Virtual avatars are chosen over recordings of real people, as the experiment requires strict control over the avatar’s behaviour, both in terms of timing and exact motion. By using synthetic data as the experimental stimuli, it can be ensured, for instance, that looking to the left and right are exactly symmetrical motions, thus avoiding any possible bias. Moreover, using three identical avatars that are only different in terms of clothing colour also alleviates a bias towards individuals in a real setting. The static basis for the highly-realistic virtual avatars was created in MakeHuman.Footnote 1 Based on these avatar models, a data generation framework for research on shared perception and social cue learning with virtual avatars [34] (realised in BlenderFootnote 2 and Python) is used to create the animated scenes with the avatars, which are used as the experimental stimuli in this study.
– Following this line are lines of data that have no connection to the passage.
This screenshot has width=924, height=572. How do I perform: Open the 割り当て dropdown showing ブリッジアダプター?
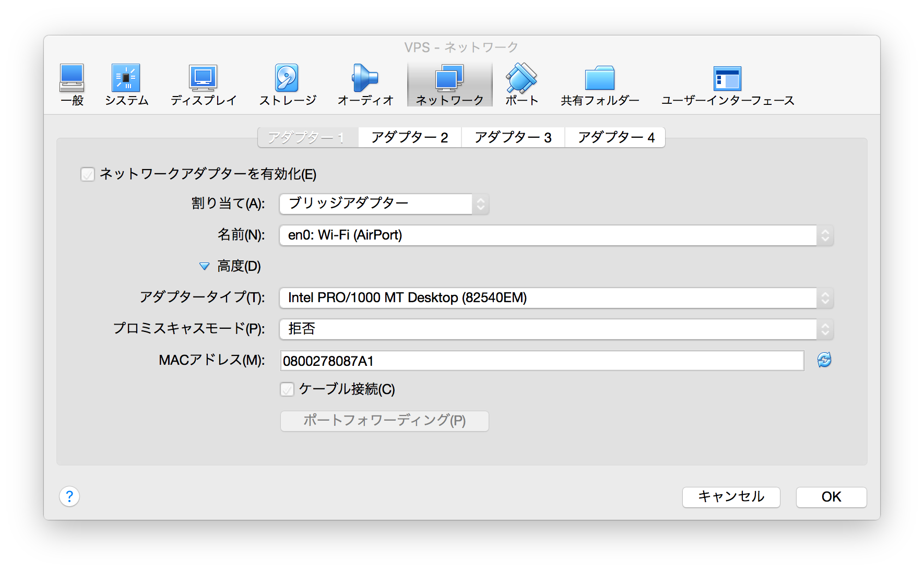click(384, 204)
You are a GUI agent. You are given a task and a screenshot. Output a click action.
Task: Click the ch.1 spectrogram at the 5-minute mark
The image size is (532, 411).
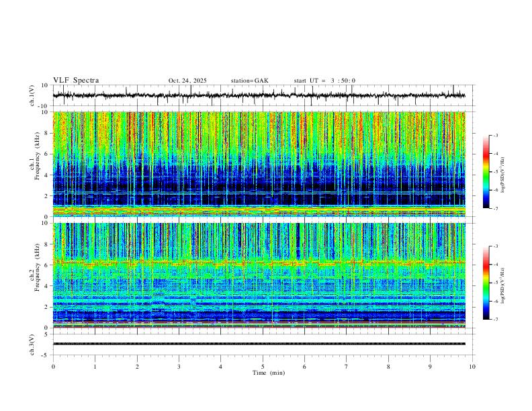point(263,164)
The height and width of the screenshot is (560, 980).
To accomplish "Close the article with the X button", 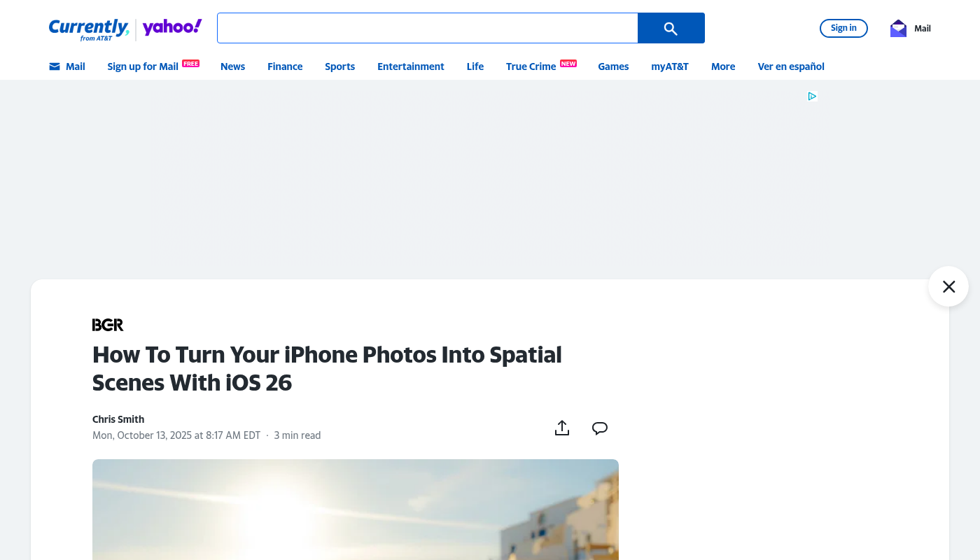I will click(948, 286).
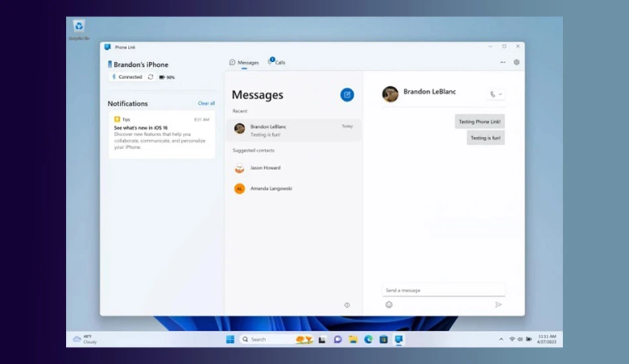Switch to the Calls tab

276,62
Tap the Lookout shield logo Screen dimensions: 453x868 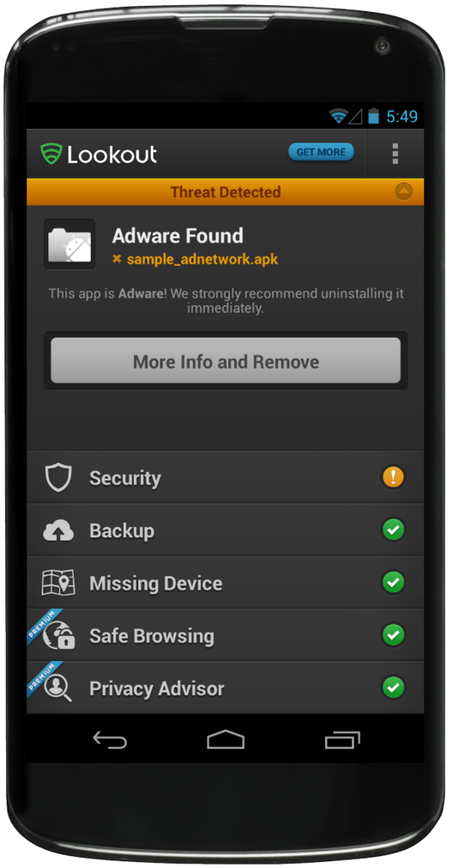52,154
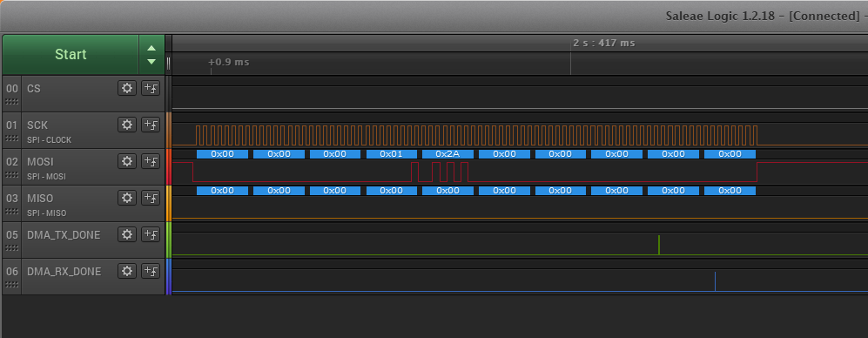Set trigger edge on SCK channel
The height and width of the screenshot is (338, 868).
click(151, 125)
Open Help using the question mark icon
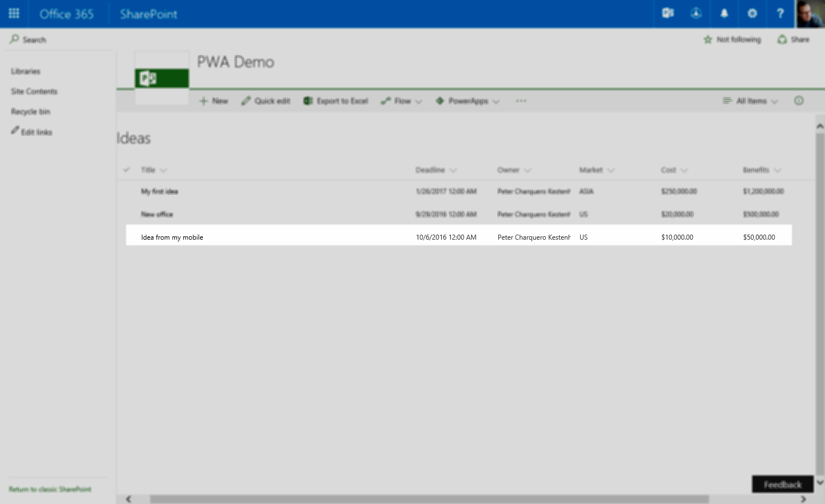 click(780, 13)
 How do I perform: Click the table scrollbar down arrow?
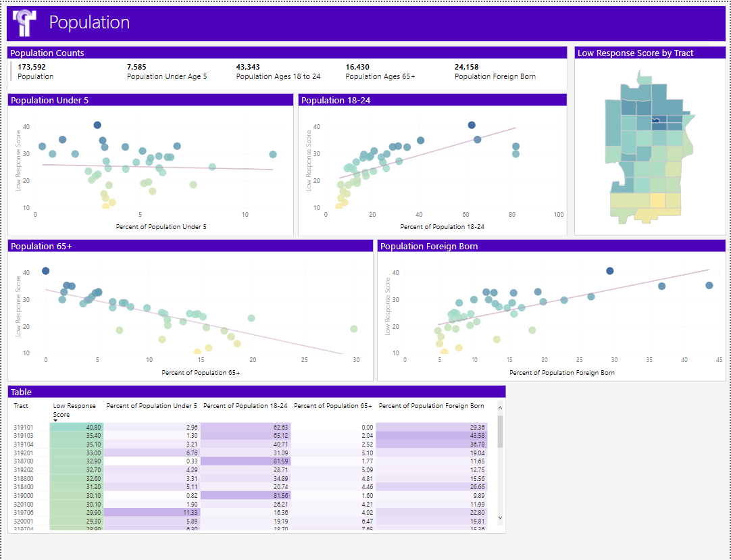click(500, 518)
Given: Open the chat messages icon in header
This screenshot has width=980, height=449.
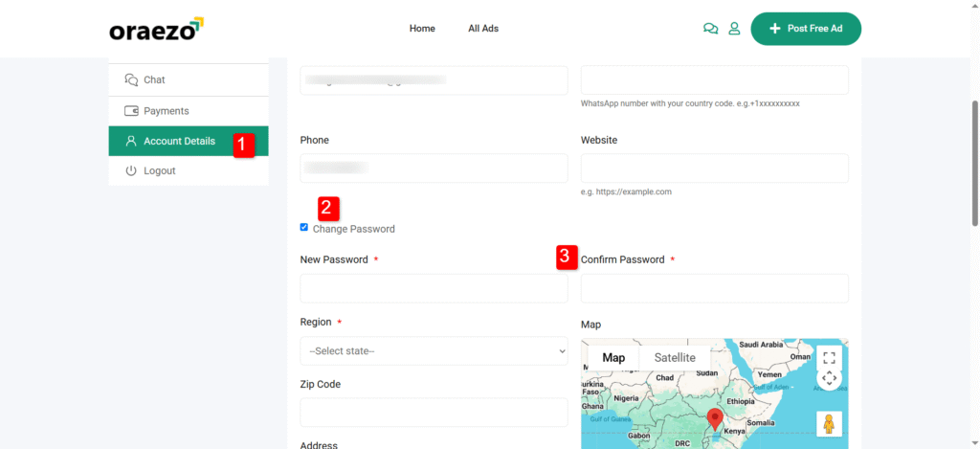Looking at the screenshot, I should point(710,29).
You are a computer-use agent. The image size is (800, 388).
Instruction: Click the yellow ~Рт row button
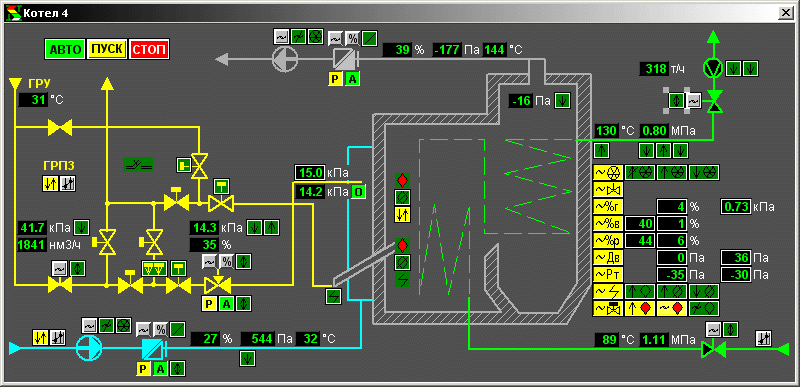(608, 275)
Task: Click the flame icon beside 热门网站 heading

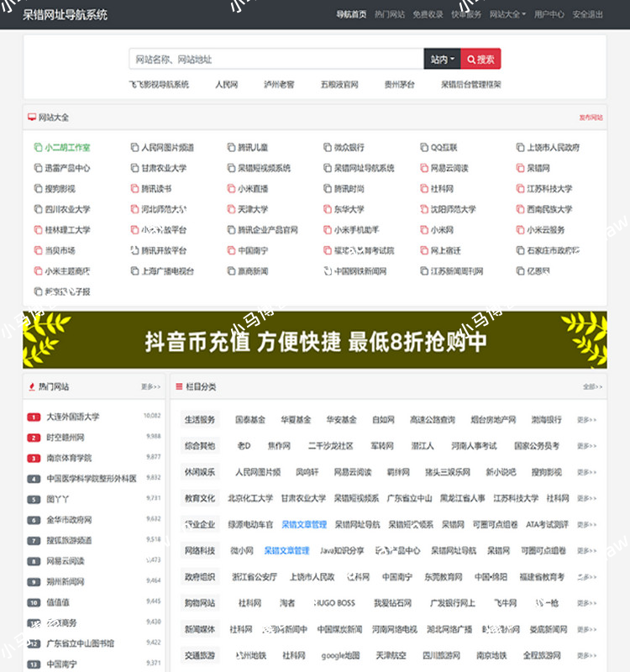Action: (32, 386)
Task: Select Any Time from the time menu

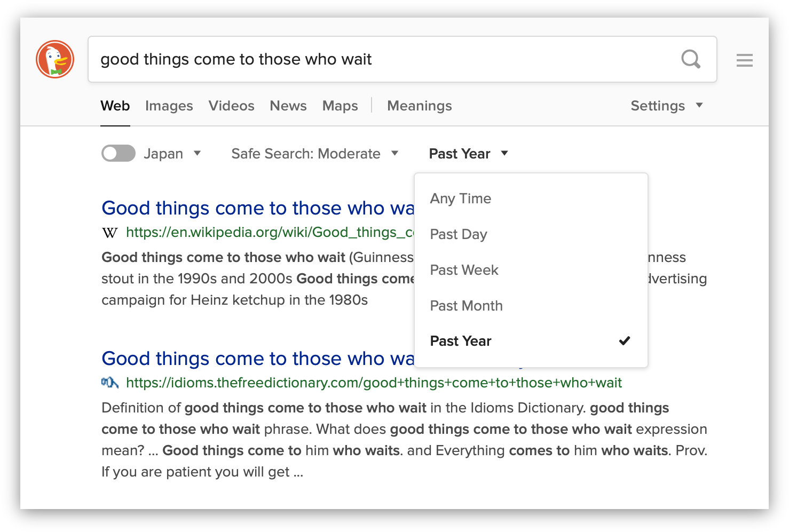Action: coord(461,198)
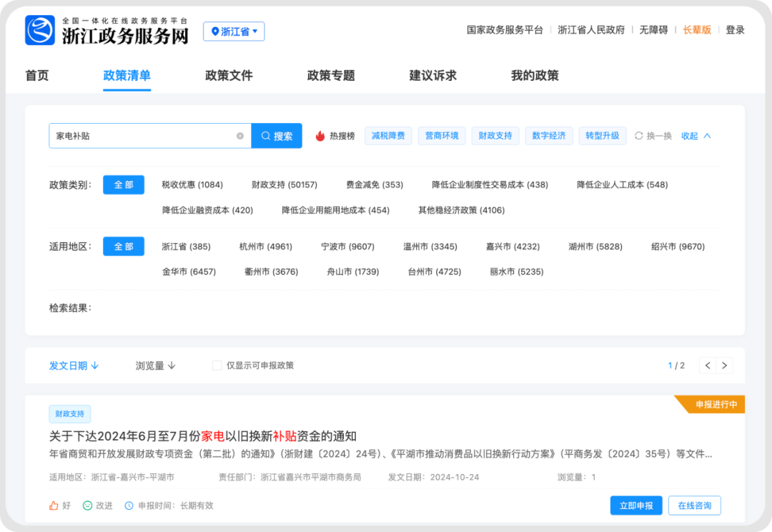Click the 改进 smiley face icon
The height and width of the screenshot is (532, 772).
88,506

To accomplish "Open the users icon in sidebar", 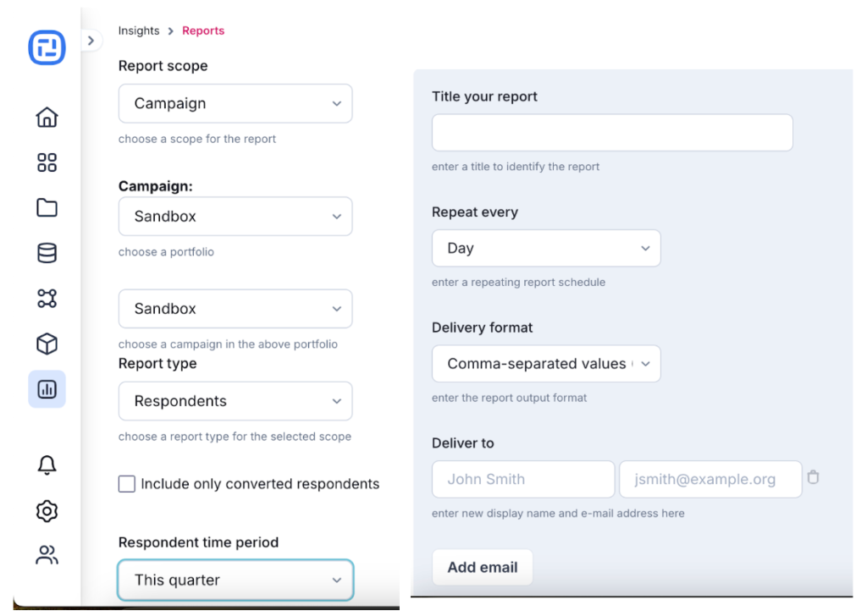I will click(x=47, y=555).
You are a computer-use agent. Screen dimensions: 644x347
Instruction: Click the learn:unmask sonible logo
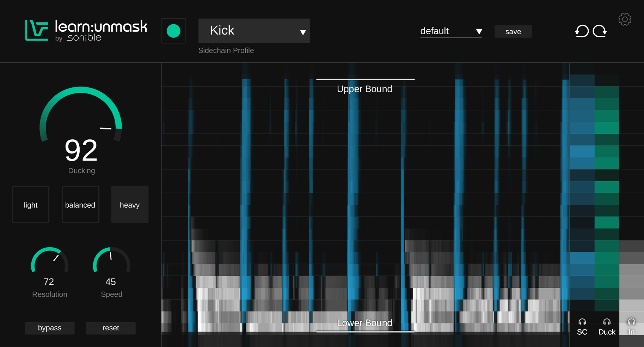tap(86, 31)
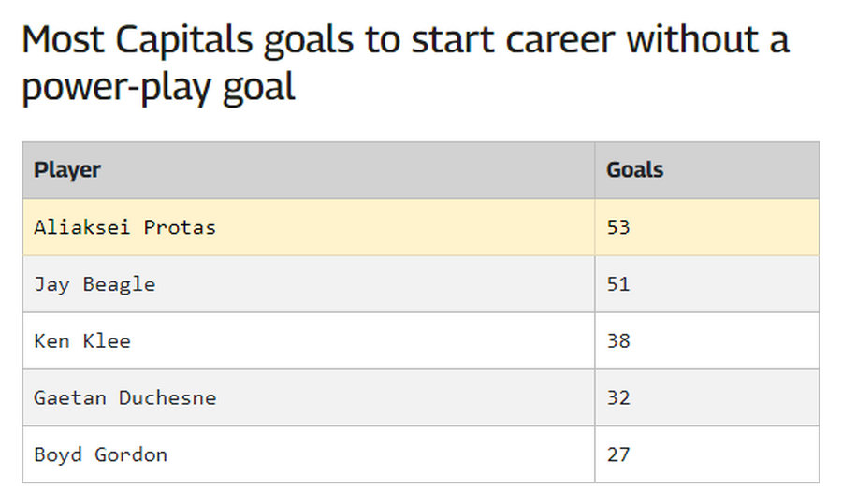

The localised sounds are created from a single sound file using a head-related transfer functionFootnote 3 that modifies the left and right audio channels to simulate different latencies and damping effects for sounds arriving from different directions. In our 3-avatar scenario, the directions are frontal left and frontal right at 60 degrees, corresponding to the positions where the peripheral avatars stand.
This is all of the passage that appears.